**What the task requires:**
From the first line to the last, print the data exactly.

**Working data:**
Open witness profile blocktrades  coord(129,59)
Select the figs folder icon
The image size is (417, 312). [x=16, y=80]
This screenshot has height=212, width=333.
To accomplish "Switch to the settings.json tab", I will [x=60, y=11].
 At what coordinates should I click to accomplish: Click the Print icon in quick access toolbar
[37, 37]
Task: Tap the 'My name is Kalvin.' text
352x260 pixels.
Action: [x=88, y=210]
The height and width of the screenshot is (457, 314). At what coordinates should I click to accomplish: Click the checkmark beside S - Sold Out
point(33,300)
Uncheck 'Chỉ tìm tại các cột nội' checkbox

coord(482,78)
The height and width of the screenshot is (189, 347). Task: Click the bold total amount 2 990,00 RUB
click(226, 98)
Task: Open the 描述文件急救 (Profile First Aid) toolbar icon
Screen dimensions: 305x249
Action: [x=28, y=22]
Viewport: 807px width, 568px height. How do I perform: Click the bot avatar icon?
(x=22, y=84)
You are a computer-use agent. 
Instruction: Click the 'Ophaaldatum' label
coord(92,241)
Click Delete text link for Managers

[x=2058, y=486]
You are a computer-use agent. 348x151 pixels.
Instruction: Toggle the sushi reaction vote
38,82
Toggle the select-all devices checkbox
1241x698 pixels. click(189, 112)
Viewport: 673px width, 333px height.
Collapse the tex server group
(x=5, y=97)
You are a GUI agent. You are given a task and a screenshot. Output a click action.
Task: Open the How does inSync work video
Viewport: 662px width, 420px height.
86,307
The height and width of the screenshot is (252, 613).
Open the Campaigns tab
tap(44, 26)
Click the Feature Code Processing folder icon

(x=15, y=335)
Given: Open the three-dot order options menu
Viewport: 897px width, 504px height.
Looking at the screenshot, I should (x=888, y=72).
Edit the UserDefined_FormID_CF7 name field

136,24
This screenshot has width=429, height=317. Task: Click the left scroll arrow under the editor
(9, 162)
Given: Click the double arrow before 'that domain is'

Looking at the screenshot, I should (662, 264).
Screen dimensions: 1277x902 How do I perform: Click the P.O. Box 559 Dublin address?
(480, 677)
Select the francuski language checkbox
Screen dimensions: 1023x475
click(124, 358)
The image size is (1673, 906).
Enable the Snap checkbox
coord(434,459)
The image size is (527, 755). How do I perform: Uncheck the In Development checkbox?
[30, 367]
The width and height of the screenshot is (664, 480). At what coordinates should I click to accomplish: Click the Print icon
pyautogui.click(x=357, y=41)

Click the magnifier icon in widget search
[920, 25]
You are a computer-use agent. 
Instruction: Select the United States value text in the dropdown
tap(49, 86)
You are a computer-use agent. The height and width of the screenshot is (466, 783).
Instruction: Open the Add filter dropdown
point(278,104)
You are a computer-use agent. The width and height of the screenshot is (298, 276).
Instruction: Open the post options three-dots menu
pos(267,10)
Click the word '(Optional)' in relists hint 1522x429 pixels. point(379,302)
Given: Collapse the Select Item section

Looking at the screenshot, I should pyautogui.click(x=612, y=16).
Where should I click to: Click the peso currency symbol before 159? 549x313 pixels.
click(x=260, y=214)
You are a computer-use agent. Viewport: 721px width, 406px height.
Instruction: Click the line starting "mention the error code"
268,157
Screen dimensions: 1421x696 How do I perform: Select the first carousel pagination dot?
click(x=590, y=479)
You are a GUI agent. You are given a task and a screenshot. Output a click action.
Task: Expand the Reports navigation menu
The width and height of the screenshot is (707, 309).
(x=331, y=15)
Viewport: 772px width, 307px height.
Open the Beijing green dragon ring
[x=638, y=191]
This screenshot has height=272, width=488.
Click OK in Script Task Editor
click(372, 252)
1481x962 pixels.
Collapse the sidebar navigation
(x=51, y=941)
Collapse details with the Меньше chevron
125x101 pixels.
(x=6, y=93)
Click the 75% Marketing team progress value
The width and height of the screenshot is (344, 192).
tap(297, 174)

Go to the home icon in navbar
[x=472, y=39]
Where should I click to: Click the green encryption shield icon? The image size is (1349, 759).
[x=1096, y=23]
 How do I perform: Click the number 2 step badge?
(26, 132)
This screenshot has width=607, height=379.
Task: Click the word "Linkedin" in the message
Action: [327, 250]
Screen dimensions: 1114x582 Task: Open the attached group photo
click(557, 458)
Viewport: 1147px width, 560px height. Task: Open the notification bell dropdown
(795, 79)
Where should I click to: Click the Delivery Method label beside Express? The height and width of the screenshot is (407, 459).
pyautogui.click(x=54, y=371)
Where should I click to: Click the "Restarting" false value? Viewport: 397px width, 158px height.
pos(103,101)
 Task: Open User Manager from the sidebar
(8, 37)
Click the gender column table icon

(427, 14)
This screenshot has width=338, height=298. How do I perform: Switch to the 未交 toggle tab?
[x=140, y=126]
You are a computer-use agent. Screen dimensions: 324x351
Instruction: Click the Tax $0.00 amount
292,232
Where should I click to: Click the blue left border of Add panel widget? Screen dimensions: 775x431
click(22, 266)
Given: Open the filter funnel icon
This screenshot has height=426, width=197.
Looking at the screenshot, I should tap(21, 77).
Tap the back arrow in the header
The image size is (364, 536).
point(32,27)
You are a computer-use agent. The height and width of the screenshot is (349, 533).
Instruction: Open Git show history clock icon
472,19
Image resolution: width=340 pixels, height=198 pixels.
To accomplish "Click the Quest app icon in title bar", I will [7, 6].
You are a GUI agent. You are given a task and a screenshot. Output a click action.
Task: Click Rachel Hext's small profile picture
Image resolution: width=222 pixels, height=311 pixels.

**Result for this task:**
Open witness profile blocktrades  coord(129,59)
Select the figs folder icon
The image size is (417, 312). [x=16, y=80]
This screenshot has height=212, width=333.
To accomplish "Switch to the settings.json tab", I will [x=60, y=11].
 At what coordinates should I click to accomplish: Click the Print icon in quick access toolbar
[37, 37]
Task: Tap the 'My name is Kalvin.' text
352x260 pixels.
Action: [x=88, y=210]
The height and width of the screenshot is (457, 314). At what coordinates should I click to accomplish: Click the checkmark beside S - Sold Out
point(33,300)
Uncheck 'Chỉ tìm tại các cột nội' checkbox

coord(482,78)
The height and width of the screenshot is (189, 347). Task: Click the bold total amount 2 990,00 RUB
click(226, 98)
Task: Open the 描述文件急救 (Profile First Aid) toolbar icon
Screen dimensions: 305x249
Action: [x=28, y=22]
Viewport: 807px width, 568px height. How do I perform: Click the bot avatar icon?
(x=22, y=84)
You are a computer-use agent. 
Instruction: Click the 'Ophaaldatum' label
coord(92,241)
Click Delete text link for Managers

[x=2058, y=486]
You are a computer-use agent. 348x151 pixels.
Instruction: Toggle the sushi reaction vote
38,82
Toggle the select-all devices checkbox
1241x698 pixels. click(189, 112)
Viewport: 673px width, 333px height.
Collapse the tex server group
(x=5, y=97)
You are a GUI agent. You are given a task and a screenshot. Output a click action.
Task: Open the How does inSync work video
Viewport: 662px width, 420px height.
86,307
The height and width of the screenshot is (252, 613).
Open the Campaigns tab
tap(44, 26)
Click the Feature Code Processing folder icon

(x=15, y=335)
Given: Open the three-dot order options menu
Viewport: 897px width, 504px height.
Looking at the screenshot, I should (x=888, y=72).
Edit the UserDefined_FormID_CF7 name field

136,24
This screenshot has width=429, height=317. Task: Click the left scroll arrow under the editor
(9, 162)
Given: Click the double arrow before 'that domain is'

Looking at the screenshot, I should (662, 264).
Screen dimensions: 1277x902 How do I perform: Click the P.O. Box 559 Dublin address?
(480, 677)
Select the francuski language checkbox
Screen dimensions: 1023x475
click(124, 358)
The image size is (1673, 906).
Enable the Snap checkbox
coord(434,459)
The image size is (527, 755). How do I perform: Uncheck the In Development checkbox?
[30, 367]
The width and height of the screenshot is (664, 480). At what coordinates should I click to accomplish: Click the Print icon
pyautogui.click(x=357, y=41)

Click the magnifier icon in widget search
[920, 25]
You are a computer-use agent. 
Instruction: Select the United States value text in the dropdown
tap(49, 86)
You are a computer-use agent. The height and width of the screenshot is (466, 783).
Instruction: Open the Add filter dropdown
point(278,104)
You are a computer-use agent. The width and height of the screenshot is (298, 276).
Instruction: Open the post options three-dots menu
pos(267,10)
Click the word '(Optional)' in relists hint 1522x429 pixels. point(379,302)
Given: Collapse the Select Item section

Looking at the screenshot, I should pyautogui.click(x=612, y=16).
Where should I click to: Click the peso currency symbol before 159? 549x313 pixels.
click(x=260, y=214)
You are a computer-use agent. Viewport: 721px width, 406px height.
Instruction: Click the line starting "mention the error code"
268,157
Screen dimensions: 1421x696 How do I perform: Select the first carousel pagination dot?
click(x=590, y=479)
You are a GUI agent. You are given a task and a screenshot. Output a click action.
Task: Expand the Reports navigation menu
The width and height of the screenshot is (707, 309).
(x=331, y=15)
Viewport: 772px width, 307px height.
Open the Beijing green dragon ring
[x=638, y=191]
This screenshot has height=272, width=488.
Click OK in Script Task Editor
click(372, 252)
1481x962 pixels.
Collapse the sidebar navigation
(x=51, y=941)
Collapse details with the Меньше chevron
125x101 pixels.
(x=6, y=93)
Click the 75% Marketing team progress value
The width and height of the screenshot is (344, 192).
tap(297, 174)

Go to the home icon in navbar
[x=472, y=39]
Where should I click to: Click the green encryption shield icon? The image size is (1349, 759).
[x=1096, y=23]
 How do I perform: Click the number 2 step badge?
(26, 132)
This screenshot has width=607, height=379.
Task: Click the word "Linkedin" in the message
Action: [327, 250]
Screen dimensions: 1114x582 Task: Open the attached group photo
click(557, 458)
Viewport: 1147px width, 560px height. Task: Open the notification bell dropdown
(795, 79)
Where should I click to: Click the Delivery Method label beside Express? The height and width of the screenshot is (407, 459).
pyautogui.click(x=54, y=371)
Where should I click to: Click the "Restarting" false value? Viewport: 397px width, 158px height.
pos(103,101)
 Task: Open User Manager from the sidebar
(8, 37)
Click the gender column table icon

(427, 14)
This screenshot has width=338, height=298. How do I perform: Switch to the 未交 toggle tab?
[x=140, y=126]
You are a computer-use agent. Screen dimensions: 324x351
Instruction: Click the Tax $0.00 amount
292,232
Where should I click to: Click the blue left border of Add panel widget? Screen dimensions: 775x431
click(22, 266)
Given: Open the filter funnel icon
This screenshot has height=426, width=197.
Looking at the screenshot, I should tap(21, 77).
Tap the back arrow in the header
The image size is (364, 536).
point(32,27)
You are a computer-use agent. The height and width of the screenshot is (349, 533).
Instruction: Open Git show history clock icon
472,19
Image resolution: width=340 pixels, height=198 pixels.
To accomplish "Click the Quest app icon in title bar", I will [7, 6].
You are a GUI agent. You are given a task and a screenshot. Output a click action.
Task: Click Rachel Hext's small profile picture
Image resolution: width=222 pixels, height=311 pixels.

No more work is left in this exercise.